According to a report in the Berliner Morgenpost newspaper, the provocative piece was meant to highlight the plight of sled dogs in Alaska and hunting dogs in Spain, which are said to be killed in the same way once they can no longer work.

The artist's planned performance was influenced by "traditional Thai art forms," the Express newspaper reported.

The Berlin administrative court stopped the show from going ahead on Friday, saying that animal protection laws forbid an animal from being harmed in any way in a show. The artist had argued that Germany's constitution "unconditionally guarantees artistic freedom."

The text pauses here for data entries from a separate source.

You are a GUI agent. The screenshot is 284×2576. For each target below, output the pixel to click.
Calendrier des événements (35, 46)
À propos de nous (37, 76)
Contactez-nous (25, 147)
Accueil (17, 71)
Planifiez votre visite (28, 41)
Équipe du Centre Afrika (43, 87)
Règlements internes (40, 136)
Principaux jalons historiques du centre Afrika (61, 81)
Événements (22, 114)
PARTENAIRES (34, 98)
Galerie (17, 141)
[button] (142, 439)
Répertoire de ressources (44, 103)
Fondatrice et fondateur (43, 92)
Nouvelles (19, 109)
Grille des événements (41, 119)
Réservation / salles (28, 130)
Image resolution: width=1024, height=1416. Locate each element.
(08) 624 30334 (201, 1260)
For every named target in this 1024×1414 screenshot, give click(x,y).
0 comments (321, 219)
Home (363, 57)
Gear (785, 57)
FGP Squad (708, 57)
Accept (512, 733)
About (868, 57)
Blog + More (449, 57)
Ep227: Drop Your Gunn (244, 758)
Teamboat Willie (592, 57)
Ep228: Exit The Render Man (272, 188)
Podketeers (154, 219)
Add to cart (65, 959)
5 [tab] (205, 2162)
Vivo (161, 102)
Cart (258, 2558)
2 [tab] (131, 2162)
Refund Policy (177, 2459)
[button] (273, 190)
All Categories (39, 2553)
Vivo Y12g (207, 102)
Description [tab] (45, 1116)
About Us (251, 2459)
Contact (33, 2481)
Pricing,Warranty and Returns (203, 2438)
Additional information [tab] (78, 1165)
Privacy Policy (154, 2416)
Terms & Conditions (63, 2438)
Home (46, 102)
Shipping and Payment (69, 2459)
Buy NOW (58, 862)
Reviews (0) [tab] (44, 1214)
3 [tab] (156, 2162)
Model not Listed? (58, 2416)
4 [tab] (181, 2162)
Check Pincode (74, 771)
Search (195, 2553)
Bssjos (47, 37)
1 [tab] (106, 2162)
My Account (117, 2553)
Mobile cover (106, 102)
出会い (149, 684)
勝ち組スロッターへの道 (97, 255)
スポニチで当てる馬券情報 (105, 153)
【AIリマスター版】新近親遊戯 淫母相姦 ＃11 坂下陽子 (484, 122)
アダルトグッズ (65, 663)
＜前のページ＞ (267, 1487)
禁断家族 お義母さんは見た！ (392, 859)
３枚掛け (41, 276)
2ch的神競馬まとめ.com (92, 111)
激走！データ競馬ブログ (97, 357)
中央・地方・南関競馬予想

The report appeared in the same week as a controversial project by two art students at Berlin's University of the Arts (UdK). Students Iman Rezai and Rouven Materne are threatening to guillotine a sheep on camera, depending on the results of an online vote.

The experiment is meant to stimulate debate on humanity and democracy. Materne said the guillotine was chosen because "it represents a society that wants to give its cruelties the appearance of humanity."

According to a report in Berlin's Tagesspiegel newspaper, the website registered 190,000 "No" votes and 120,000 "Yes" votes in six days.

"The anonymity of the internet lures the perversity out of some people," the 23-year-old explained. The artists are planning to ignore the protests and reveal the results of the vote in an exhibition in mid-May.